What do you do when a strange thought comes in the middle of prayer?  You must find the root of love in it, and transform the evil into good. 

This is what being tested by God is all about.  Take the character in the TV series LOST who goes by the name of “Sawyer” (played by Josh Holloway).  Sawyer is despicable, scoundrel, low life.  Sawyer scavenges all the valuable things on the airplane and tries to sell them to others in need.   These are things like water and medicine.  It would be easy to discount Sawyer as evil.  He was a con man who would sleep with men’s wives, and get the wives to get their husbands, to give him money for bogus investments.  One hates Sawyer until one finds out that when he was a kid his father, murdered his mother, who had been conned in a similar way.  Sawyer is a sad little boy underneath that needs to be loved.  And, Sawyer in his obnoxious way has an uncanny ability to find the shadow side of people.  He has the ability to blurt out the truth that no one else wants to blurt out.  Sawyer is a sociopath and a visionary.  Somehow, God is present even in Sawyer’s sins.  I am only on episode 14 I don’t know how Sawyer is going to turn out.  But the battle is on. 

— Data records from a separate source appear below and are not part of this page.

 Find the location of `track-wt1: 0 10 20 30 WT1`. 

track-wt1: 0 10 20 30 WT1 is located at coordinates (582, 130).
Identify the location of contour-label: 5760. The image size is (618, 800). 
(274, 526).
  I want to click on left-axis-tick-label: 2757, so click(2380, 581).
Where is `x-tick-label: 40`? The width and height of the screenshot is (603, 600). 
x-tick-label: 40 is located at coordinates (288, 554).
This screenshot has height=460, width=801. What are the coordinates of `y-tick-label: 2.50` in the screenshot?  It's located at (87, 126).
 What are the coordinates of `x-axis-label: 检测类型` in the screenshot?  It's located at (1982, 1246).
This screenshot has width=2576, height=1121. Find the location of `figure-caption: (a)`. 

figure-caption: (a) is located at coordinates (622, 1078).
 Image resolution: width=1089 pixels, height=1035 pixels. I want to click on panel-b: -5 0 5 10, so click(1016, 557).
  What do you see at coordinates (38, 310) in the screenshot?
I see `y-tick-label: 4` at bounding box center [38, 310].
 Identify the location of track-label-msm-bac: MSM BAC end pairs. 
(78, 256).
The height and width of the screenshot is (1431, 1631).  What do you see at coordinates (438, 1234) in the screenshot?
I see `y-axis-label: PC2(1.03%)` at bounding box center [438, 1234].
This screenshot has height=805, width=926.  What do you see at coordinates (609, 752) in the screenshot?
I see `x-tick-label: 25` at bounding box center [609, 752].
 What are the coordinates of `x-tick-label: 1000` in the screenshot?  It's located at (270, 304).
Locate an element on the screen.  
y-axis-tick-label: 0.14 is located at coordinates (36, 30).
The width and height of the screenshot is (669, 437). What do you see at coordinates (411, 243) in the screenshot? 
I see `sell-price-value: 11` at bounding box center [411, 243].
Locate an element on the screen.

I also don’t know how Jack is going to turn out.  Somehow Sawyer was able to get the hero to allow another character to torture Sawyer in order to extract asthma medication from him for a woman suffering a horrible asthma attack. 

Tolstoy once said that he never prays to God that he might not suffer.  Rather he prays to God that he is able to live up to his suffering.   That in the wilderness and testing of suffering the best of himself would emerge.  Even the darkest part be able to work for the good. 

When you are Lost you are nowhere.  Nowhere is has a very ironic spelling.  N-o-w-h-e-r-e.  It can spell either “nowhere”  or it can spell “now here.”  Jesus was baptized and then he was lost and tested in the wilderness.  Jesus was nowhere but as he past the test he found himself.  He went from nowhere to now here. 

That is why the T.V. series is so popular.  We see our selves in it.  Certainly we are not lost.  We know exactly where we are in terms of time and place.  But, never the less, the external circumstances of wilderness merely frame the internal reality that we all struggle with.  As did Jesus’ time in the wilderness.  We are children of God caught up in cosmic testing.  Can we find out who we really are?  Can we survive in our life and turn darkness into light?  Lost on an island in the pacific ocean the characters have no place to escape from themselves.  They cannot simply ignore the evil in them and push the temptations away.    This is so even if they sincerely mean never to do it again.  That is too easy.  We do that all the time.  The TV. series LOST flushes out the truth of all of life.  The evil inside of ourselves will come back to haunt us no matter how hard we push it away and close our eyes.  So we must learn to cherish the bad parts of themselves as well as the good as long-banished children and if we are to survive at all finally take them home again.    So it is with the characters on the TV series LOST.   So it is was with Jesus when he was tested in the wilderness.  So it is with us.